How to complete this task
Read the lines below. Copy out any that hold the string "Диме".

--------------------------------------------------

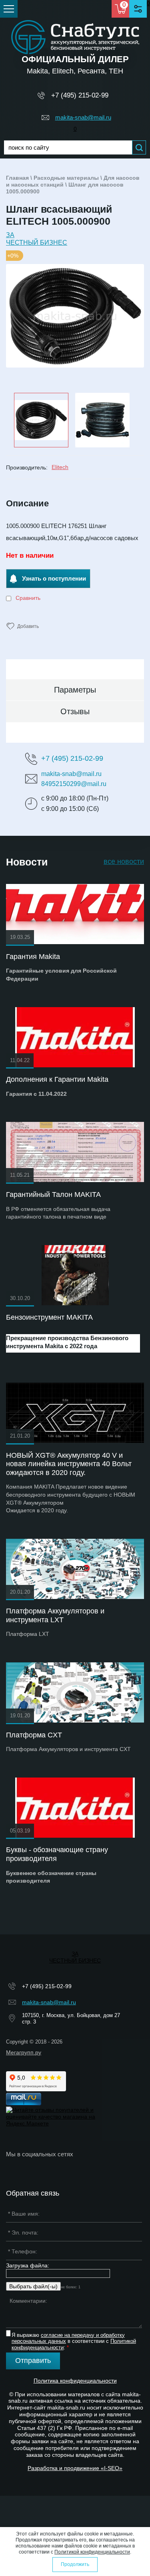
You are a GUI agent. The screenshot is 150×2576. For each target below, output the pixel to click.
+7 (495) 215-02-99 (79, 95)
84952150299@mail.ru (73, 783)
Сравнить (27, 598)
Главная (17, 178)
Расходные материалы (66, 178)
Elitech (60, 467)
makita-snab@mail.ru (83, 117)
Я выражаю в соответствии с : (74, 2341)
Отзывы (75, 711)
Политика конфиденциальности (75, 2380)
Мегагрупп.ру (23, 2052)
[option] (75, 316)
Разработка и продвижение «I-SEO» (75, 2468)
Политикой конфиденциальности (92, 2552)
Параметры (75, 689)
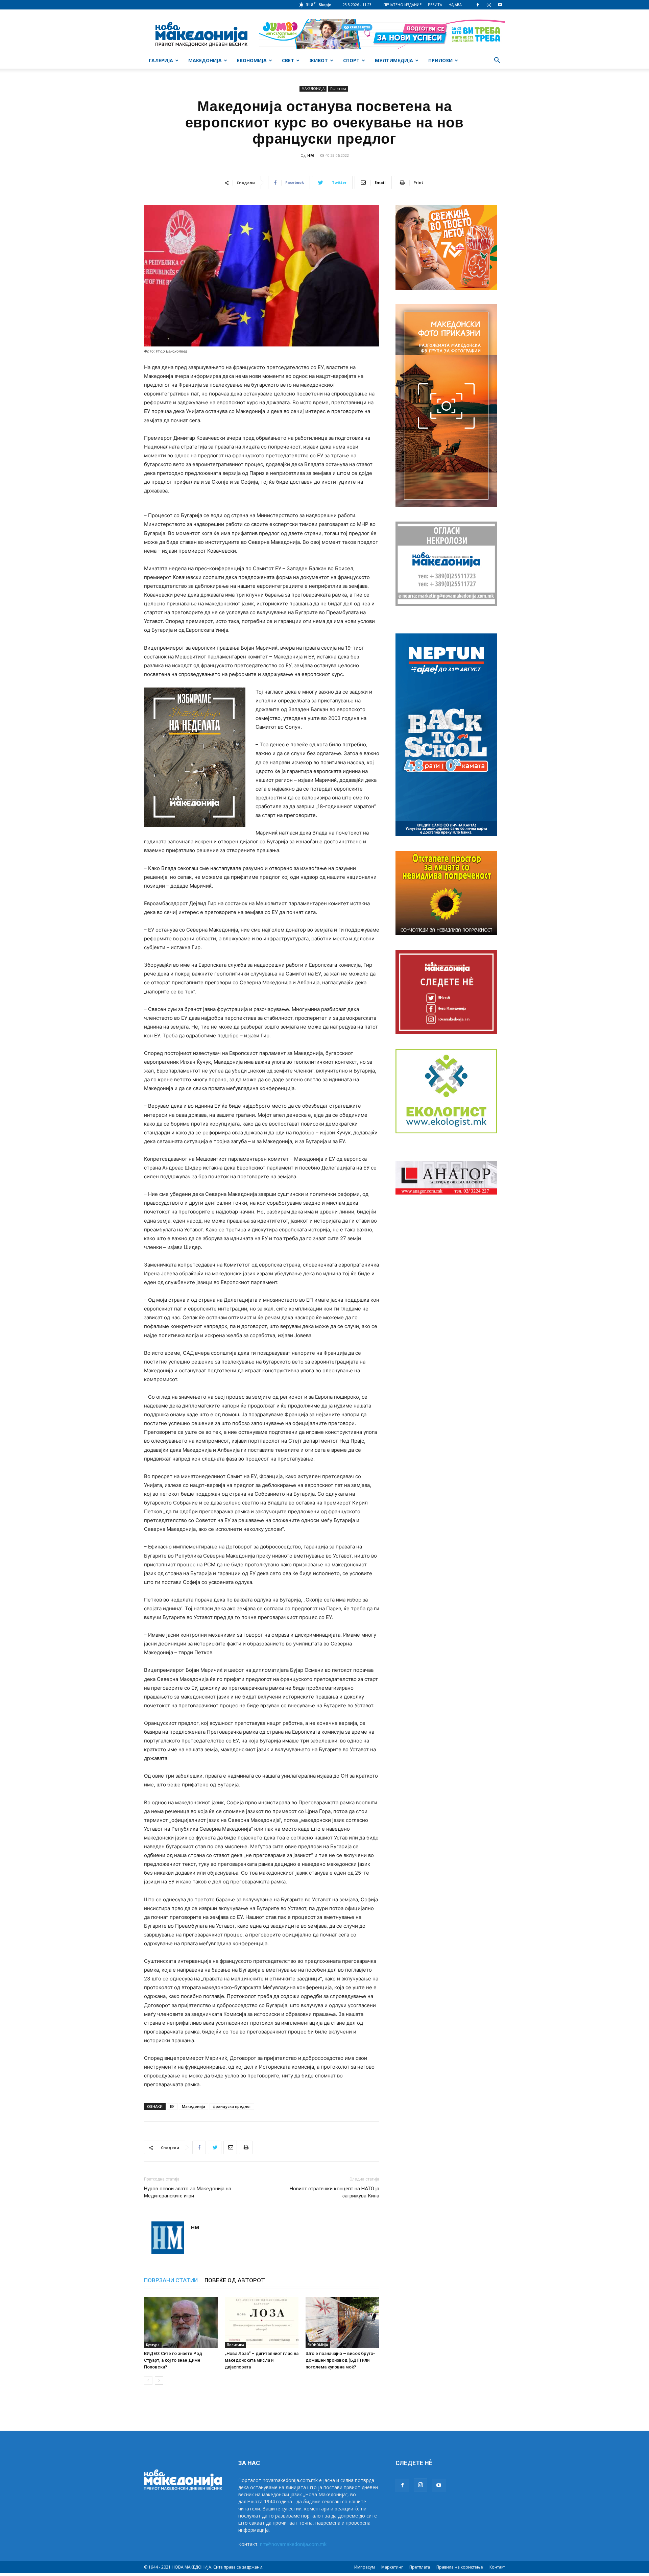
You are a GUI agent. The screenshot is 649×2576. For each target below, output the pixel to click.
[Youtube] (500, 4)
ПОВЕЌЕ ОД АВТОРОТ (235, 2280)
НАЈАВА (455, 4)
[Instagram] (489, 4)
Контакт (497, 2567)
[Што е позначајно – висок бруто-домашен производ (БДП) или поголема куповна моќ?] (342, 2322)
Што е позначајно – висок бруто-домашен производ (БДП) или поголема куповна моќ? (340, 2360)
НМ (310, 155)
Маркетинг (392, 2567)
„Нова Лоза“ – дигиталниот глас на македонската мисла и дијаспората (261, 2360)
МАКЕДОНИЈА (205, 60)
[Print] (246, 2147)
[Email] (230, 2147)
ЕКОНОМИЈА (252, 60)
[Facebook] (478, 4)
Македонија (193, 2106)
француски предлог (232, 2106)
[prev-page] (148, 2380)
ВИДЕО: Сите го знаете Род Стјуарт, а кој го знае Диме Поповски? (173, 2360)
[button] (497, 61)
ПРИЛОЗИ (440, 60)
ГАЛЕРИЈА (161, 60)
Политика (338, 88)
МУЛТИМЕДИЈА (394, 60)
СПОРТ (351, 60)
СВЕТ (288, 60)
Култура (153, 2344)
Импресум (364, 2567)
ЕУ (172, 2106)
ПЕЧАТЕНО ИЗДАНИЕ (402, 4)
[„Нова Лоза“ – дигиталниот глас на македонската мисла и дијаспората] (261, 2322)
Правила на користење (459, 2567)
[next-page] (159, 2380)
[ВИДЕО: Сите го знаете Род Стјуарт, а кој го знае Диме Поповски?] (181, 2322)
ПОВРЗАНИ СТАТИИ (171, 2280)
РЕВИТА (435, 4)
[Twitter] (214, 2147)
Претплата (419, 2567)
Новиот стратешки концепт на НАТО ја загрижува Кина (334, 2192)
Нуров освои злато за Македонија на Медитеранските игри (187, 2192)
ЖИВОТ (318, 60)
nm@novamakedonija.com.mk (293, 2544)
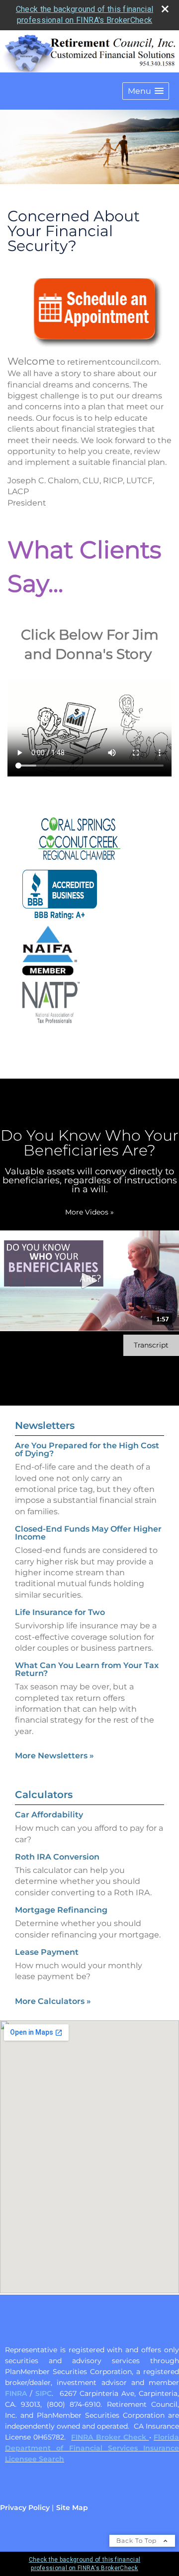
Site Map (72, 2507)
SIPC (43, 2393)
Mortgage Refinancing (61, 1910)
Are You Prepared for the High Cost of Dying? (87, 1449)
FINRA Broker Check (110, 2437)
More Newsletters (54, 1755)
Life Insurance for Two (60, 1612)
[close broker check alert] (165, 9)
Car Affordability (49, 1814)
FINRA (16, 2393)
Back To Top (137, 2540)
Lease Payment (47, 1952)
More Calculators (53, 2001)
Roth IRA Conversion (57, 1857)
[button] (145, 91)
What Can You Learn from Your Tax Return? (87, 1669)
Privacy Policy (25, 2507)
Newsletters (45, 1425)
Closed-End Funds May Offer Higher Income (88, 1533)
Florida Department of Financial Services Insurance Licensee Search (92, 2448)
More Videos (89, 1212)
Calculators (44, 1795)
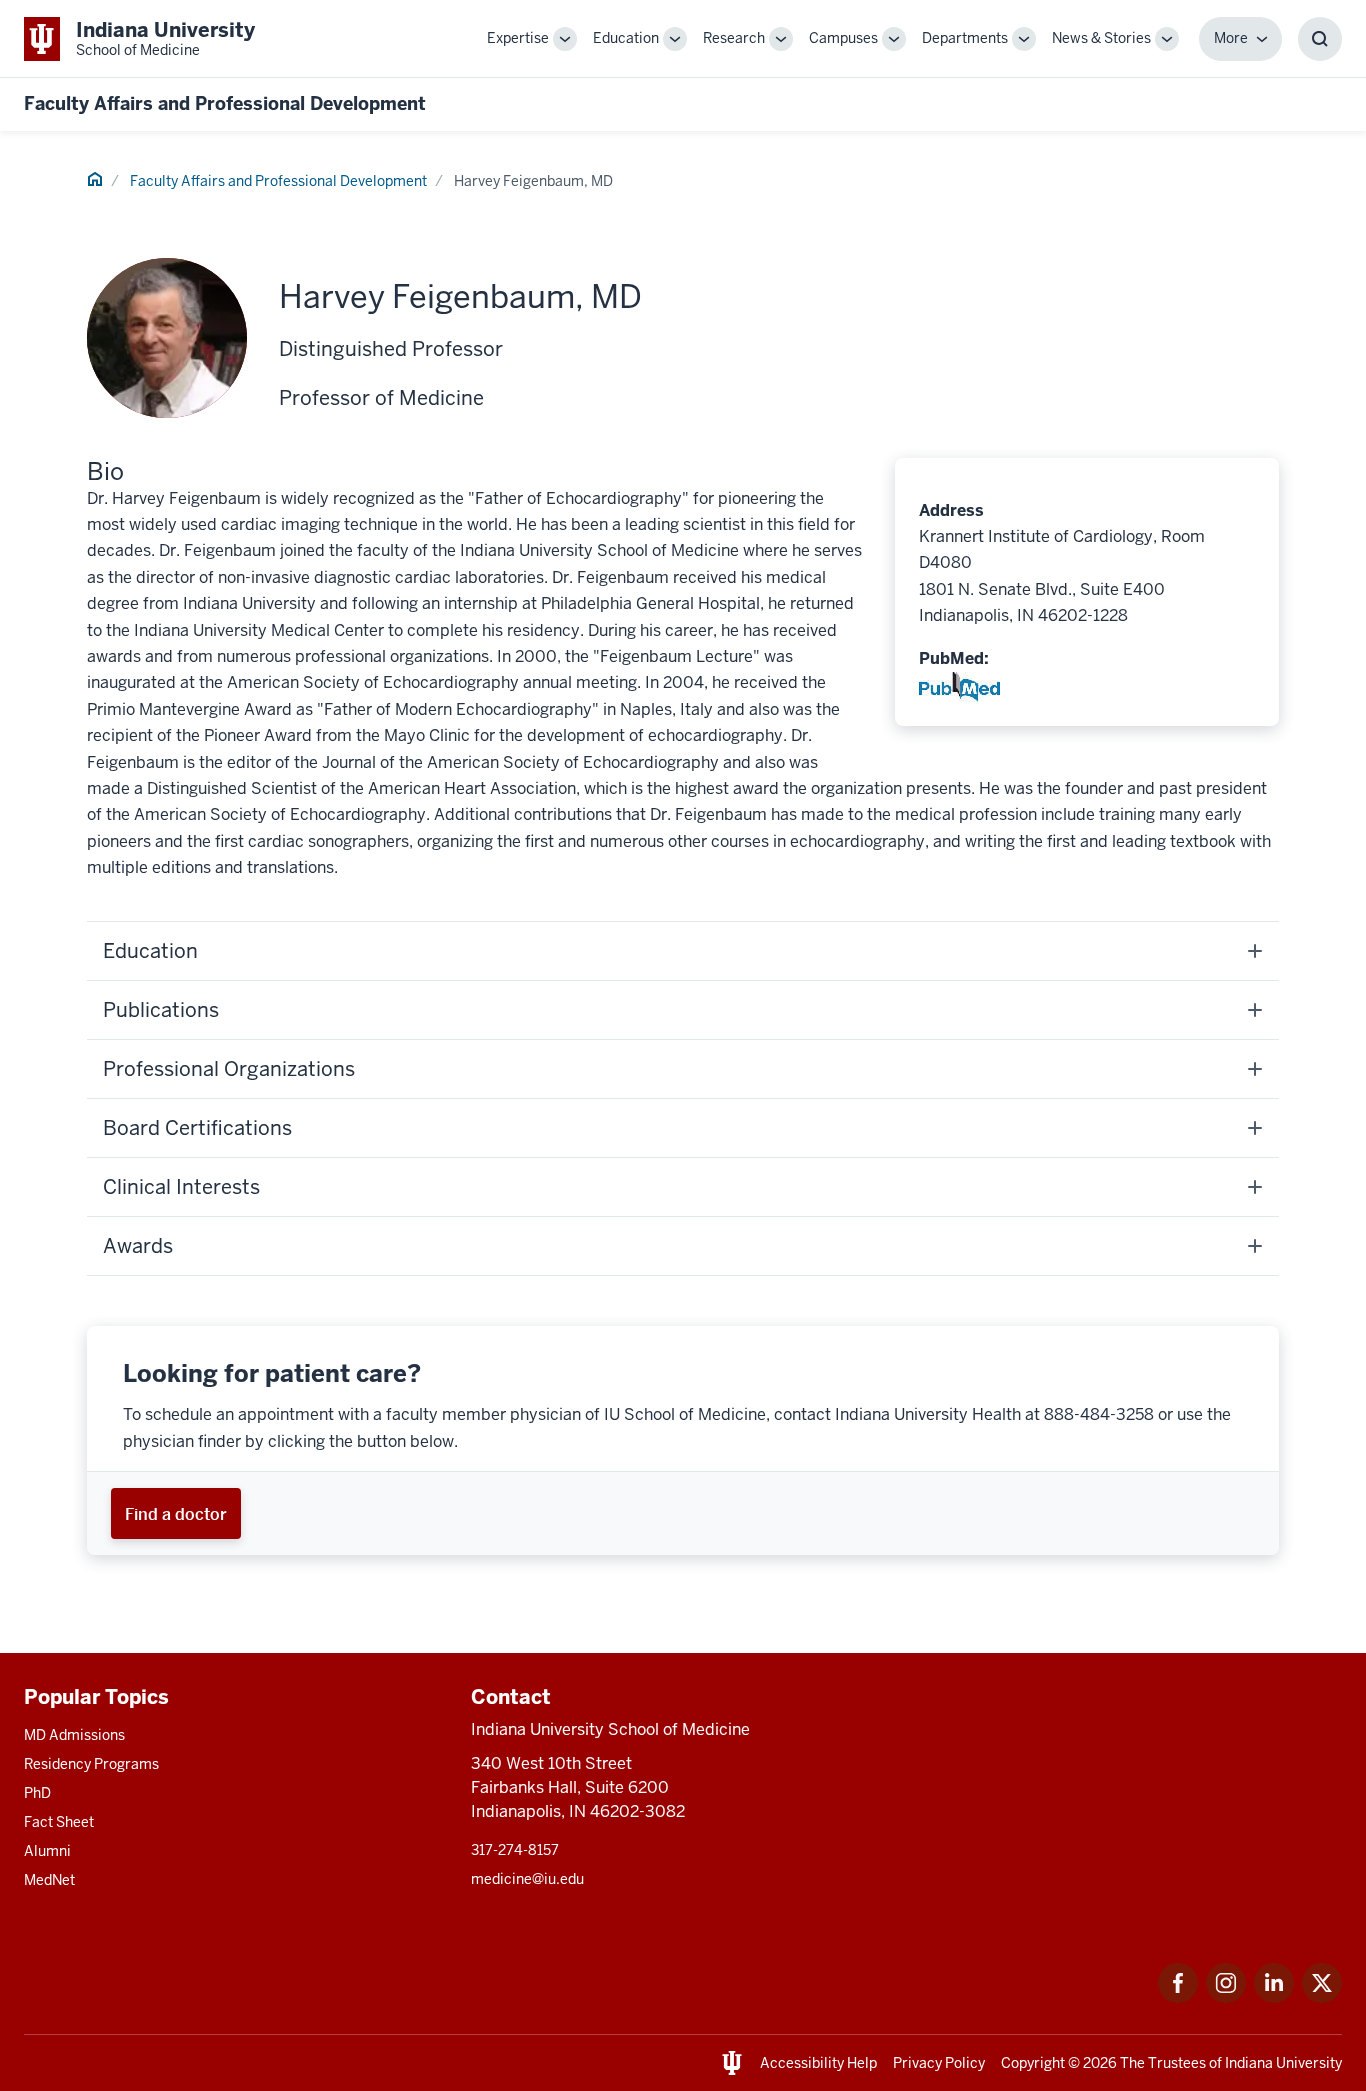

--------------------------------------------------

Expected output
ВИДЕО: Сите го знаете Род Стјуарт, а кој го знае Диме Поповски? (173, 2360)
[ВИДЕО: Сите го знаете Род Стјуарт, а кој го знае Диме Поповски?] (181, 2322)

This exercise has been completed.